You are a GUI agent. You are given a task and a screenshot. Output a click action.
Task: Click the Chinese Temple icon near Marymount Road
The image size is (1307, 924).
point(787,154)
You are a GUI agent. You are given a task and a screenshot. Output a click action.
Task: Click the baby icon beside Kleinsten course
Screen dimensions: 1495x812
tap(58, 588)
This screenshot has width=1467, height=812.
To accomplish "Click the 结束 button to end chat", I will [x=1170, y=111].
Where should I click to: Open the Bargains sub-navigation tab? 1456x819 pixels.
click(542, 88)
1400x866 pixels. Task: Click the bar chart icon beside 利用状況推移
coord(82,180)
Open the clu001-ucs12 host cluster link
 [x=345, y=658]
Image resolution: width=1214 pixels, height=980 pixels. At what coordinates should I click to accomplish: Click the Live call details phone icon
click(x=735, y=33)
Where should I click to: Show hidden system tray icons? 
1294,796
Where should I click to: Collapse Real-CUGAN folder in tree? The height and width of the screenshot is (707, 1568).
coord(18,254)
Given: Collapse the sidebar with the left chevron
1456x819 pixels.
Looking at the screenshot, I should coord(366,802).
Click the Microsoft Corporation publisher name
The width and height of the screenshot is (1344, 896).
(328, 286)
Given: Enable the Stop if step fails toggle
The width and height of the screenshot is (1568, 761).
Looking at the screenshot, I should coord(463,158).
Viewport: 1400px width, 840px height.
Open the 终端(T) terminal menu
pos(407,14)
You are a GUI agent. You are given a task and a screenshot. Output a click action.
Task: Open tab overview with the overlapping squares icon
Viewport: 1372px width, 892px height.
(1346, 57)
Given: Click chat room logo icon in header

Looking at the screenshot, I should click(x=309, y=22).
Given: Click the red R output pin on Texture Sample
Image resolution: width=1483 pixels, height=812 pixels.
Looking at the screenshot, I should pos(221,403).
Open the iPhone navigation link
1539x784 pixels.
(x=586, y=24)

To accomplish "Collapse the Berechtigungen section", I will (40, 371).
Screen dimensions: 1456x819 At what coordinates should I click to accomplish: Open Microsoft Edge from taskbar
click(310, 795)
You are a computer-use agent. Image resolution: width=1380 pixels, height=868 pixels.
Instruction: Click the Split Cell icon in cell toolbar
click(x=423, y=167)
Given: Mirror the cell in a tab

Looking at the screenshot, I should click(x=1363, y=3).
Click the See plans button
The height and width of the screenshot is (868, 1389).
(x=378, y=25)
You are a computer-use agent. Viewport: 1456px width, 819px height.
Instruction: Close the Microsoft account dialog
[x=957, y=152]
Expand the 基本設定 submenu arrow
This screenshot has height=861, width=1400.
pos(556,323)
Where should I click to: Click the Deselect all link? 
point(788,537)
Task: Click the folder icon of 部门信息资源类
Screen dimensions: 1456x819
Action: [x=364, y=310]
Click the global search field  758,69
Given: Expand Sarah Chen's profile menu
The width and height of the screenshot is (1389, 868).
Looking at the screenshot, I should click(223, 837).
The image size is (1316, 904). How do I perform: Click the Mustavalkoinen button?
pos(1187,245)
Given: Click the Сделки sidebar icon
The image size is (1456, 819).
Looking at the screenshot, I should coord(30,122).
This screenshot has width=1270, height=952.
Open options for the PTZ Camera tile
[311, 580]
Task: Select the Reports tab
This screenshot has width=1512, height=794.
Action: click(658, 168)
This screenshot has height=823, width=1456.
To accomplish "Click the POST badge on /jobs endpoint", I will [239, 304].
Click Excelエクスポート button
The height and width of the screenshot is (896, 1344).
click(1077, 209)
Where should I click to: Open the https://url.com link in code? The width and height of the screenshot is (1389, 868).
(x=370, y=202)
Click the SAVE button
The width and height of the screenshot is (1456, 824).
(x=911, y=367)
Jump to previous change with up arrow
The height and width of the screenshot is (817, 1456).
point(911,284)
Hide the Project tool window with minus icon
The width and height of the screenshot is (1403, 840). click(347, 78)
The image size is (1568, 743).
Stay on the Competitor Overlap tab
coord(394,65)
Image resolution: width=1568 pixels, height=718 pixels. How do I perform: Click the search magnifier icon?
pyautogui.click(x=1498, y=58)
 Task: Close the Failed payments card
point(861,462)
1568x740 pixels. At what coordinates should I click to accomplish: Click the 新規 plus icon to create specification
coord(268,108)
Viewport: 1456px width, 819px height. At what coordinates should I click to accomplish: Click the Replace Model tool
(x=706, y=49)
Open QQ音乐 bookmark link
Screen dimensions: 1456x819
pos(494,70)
***
- Task -
Write out only the lines that run from the line containing "Open the 终端(T) terminal menu" through the line containing "Given: Click the red", both included, exactly as they appear above.

- Task solution -
Open the 终端(T) terminal menu
pos(407,14)
You are a GUI agent. You are given a task and a screenshot. Output a click action.
Task: Open tab overview with the overlapping squares icon
Viewport: 1372px width, 892px height.
(1346, 57)
Given: Click chat room logo icon in header

Looking at the screenshot, I should click(x=309, y=22).
Given: Click the red R output pin on Texture Sample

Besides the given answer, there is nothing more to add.